Maple syrup is made in the spring. The late afternoon sunlight causes the best sap flow, and early season maple sap typically has the highest sugar content. Springtime is a great time to get out of the house, and starting the annual maple sap tap is a great way to combat cabin fever. As winter gives way to slightly longer days and more bearable temperatures, simply spending time in the trees is its own reward, and the promise of syrup itself is simply a bonus.
Maple Syrup Production
Maple syrup is produced by boiling away the water found within maple sap, leaving behind the sugars, minerals and amino acids which comprise the syrup. The first step is obviously collecting the maple sap, which is accomplished by drilling into the tree at an upwards angle and inserting the tap.

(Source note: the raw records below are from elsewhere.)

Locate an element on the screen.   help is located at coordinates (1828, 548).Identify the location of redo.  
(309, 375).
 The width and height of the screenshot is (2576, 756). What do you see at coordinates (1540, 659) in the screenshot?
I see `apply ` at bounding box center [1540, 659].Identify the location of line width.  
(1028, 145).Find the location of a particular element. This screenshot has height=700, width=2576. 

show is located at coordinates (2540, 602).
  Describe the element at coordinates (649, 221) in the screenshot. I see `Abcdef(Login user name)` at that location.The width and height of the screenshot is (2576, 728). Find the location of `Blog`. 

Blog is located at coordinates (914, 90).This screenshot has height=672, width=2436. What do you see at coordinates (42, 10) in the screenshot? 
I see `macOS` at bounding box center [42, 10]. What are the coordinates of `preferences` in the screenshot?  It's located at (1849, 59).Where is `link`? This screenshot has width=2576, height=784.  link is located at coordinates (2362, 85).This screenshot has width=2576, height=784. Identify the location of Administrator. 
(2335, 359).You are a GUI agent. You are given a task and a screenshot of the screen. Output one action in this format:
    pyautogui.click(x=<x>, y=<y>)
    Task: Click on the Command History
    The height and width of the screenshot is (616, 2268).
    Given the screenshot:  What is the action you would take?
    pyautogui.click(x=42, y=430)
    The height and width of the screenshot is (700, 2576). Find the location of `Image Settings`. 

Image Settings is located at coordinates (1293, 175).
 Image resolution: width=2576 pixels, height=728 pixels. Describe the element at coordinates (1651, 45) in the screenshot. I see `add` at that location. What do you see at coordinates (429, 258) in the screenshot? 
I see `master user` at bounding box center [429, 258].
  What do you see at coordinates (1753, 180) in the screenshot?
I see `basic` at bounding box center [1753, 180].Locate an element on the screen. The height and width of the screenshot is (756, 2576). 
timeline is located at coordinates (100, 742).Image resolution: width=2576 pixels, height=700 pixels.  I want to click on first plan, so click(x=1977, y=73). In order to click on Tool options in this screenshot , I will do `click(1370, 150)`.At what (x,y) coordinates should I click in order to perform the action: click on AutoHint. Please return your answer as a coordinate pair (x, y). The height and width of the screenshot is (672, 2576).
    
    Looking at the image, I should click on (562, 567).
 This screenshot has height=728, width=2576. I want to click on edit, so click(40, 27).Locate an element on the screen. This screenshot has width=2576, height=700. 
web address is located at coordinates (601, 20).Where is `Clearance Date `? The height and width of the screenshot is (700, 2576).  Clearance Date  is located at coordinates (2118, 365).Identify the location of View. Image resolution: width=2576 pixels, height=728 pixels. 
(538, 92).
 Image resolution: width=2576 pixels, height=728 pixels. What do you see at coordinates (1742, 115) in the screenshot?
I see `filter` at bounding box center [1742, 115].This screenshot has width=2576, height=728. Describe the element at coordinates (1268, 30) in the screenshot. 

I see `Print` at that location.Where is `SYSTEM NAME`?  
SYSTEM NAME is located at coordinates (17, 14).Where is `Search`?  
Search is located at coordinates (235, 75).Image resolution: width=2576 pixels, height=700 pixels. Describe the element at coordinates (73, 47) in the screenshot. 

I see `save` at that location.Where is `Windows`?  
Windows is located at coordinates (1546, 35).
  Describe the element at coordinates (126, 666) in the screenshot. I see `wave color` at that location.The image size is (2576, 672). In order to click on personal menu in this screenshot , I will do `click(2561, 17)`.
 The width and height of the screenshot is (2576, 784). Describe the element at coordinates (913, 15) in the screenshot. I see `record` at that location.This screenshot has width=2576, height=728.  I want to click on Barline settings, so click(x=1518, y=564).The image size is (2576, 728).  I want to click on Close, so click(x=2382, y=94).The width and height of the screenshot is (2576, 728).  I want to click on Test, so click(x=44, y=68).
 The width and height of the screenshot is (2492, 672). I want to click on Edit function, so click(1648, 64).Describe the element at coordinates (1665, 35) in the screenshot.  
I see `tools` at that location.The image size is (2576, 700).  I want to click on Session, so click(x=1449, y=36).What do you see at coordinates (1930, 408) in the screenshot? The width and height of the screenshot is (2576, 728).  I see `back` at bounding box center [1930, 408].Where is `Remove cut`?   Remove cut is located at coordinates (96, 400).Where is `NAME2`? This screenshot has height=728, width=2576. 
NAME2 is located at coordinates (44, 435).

Small buckets are hung beneath the taps, which slowly fill with sap.
Collect the sap until enough has been accumulated to begin the boil. The sap is boiled in a large evaporator. When the sap has been reduced, it is filtered through a piece of cotton and transferred to a smaller pan in order to finish the boil on a stovetop or barbecue. Conducting the optimal boil is somewhat of a knack, and involves slowly adding additional sap to prevent scorching. Like any worthwhile craft, there is a learning curve, and practice makes perfect.
Real Friends Like Maple Syrup Too
Maple syrup production is a labour of love, and a great group activity. Having some assistance during any phase of the operation not only lessens the workload, but provides for some good camaraderie. Those who take part can be rewarded with a bottle of the finished product, and, unlike hunting, which tends to turn off a certain segment of the population, maple syrup production can be enjoyed by everyone. Experiencing the steps involved in transforming tree sap into edible syrup helps to showcase the food production process and dispel the perception that food magically grows at the grocery store.
While the joy of maple syrup production lies in the journey, the eating isn’t bad either. There’s a reason why maple syrup has endured in the form of maple candy, and as a popular topping for pancakes, waffles, ice cream and other various desserts and that is simply it’s undeniable good taste. For many of us it’s a taste that calls to mind Saturday mornings spent watching cartoons and eating pancakes. A fun activity that results in an enjoyable product is well worth doing, which is why maple syrup production remains such a popular activity.